Guide · India · Recurring deposits
RD interest is taxable — TDS is only part of the story
Your bank quotes a nominal annual rate. The income-tax return cares about interest accrued/credited in the year, your slab, and whether TDS covered the full liability.
Model post-tax yield: RD calculator · compare with FD calculator for lump-sum behaviour
Disclaimer: TDS thresholds and senior-citizen rules change in Finance Acts — confirm current limits on official sources.
Interest is generally “income from other sources”

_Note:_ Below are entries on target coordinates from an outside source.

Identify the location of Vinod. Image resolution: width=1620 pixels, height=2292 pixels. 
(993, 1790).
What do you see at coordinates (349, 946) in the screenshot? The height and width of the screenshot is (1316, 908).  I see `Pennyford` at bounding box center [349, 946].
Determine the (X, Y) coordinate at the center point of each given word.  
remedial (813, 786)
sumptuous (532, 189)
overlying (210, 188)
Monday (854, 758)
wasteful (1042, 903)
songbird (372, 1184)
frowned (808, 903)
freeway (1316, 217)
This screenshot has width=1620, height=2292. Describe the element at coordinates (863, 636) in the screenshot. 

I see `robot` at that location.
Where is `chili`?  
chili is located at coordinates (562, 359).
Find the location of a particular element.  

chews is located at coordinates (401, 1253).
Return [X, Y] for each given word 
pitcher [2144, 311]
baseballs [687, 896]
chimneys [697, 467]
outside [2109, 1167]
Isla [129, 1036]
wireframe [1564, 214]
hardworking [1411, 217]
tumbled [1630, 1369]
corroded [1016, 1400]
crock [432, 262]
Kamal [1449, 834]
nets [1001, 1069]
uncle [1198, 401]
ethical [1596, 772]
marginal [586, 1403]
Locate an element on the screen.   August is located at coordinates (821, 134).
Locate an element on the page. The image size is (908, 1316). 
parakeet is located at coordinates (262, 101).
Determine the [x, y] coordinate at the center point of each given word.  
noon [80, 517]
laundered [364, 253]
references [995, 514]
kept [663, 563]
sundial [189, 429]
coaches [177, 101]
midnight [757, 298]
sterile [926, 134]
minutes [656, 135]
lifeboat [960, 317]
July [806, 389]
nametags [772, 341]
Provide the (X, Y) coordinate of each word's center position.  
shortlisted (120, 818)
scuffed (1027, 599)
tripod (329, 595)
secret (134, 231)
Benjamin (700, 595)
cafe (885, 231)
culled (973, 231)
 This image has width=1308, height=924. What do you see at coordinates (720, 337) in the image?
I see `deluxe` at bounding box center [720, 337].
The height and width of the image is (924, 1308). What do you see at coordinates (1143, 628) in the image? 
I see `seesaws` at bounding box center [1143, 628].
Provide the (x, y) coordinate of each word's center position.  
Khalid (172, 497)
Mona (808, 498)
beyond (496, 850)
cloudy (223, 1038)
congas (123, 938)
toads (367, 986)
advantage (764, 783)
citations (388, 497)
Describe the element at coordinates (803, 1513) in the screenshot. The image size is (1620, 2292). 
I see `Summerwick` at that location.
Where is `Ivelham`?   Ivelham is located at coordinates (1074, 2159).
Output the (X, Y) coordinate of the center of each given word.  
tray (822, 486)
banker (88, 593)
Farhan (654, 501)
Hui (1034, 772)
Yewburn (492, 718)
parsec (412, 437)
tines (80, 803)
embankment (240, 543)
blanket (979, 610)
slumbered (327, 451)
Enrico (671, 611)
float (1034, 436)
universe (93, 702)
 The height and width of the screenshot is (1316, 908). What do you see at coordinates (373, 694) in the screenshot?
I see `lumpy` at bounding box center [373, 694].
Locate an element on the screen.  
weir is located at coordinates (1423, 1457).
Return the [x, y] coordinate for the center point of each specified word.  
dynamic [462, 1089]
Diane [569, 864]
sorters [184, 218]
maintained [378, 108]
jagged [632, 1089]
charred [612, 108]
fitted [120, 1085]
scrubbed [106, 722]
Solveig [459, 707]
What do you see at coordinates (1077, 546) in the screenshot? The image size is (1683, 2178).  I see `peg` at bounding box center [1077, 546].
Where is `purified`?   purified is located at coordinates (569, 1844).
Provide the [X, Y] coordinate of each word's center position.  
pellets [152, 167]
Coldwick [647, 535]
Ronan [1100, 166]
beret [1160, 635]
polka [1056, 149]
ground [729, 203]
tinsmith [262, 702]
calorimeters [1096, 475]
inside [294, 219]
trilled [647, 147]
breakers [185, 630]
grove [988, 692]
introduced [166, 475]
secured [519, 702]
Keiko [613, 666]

Unlike PPF/SSY’s exempt structure, typical RD interest is taxed. Your marginal slab sets the real bite — not the brochure rate.
TDS vs total tax
Banks may deduct tax at source when interest crosses prescribed thresholds in a financial year. If TDS is lower than your true liability, you still owe the balance; if higher, you may claim a refund via your return. Either way, post-tax yield is what you keep.
Inflation still applies
After tax, ask whether the remaining return beats the inflation relevant to your goals. RDs can be useful for discipline and capital safety — the insight is to avoid confusing nominal maturity with purchasing power.
Missed instalments
Penalties and lost compounding on skipped months are separate from tax but equally real. If your cashflow wobbles, size the RD so you can finish it cleanly.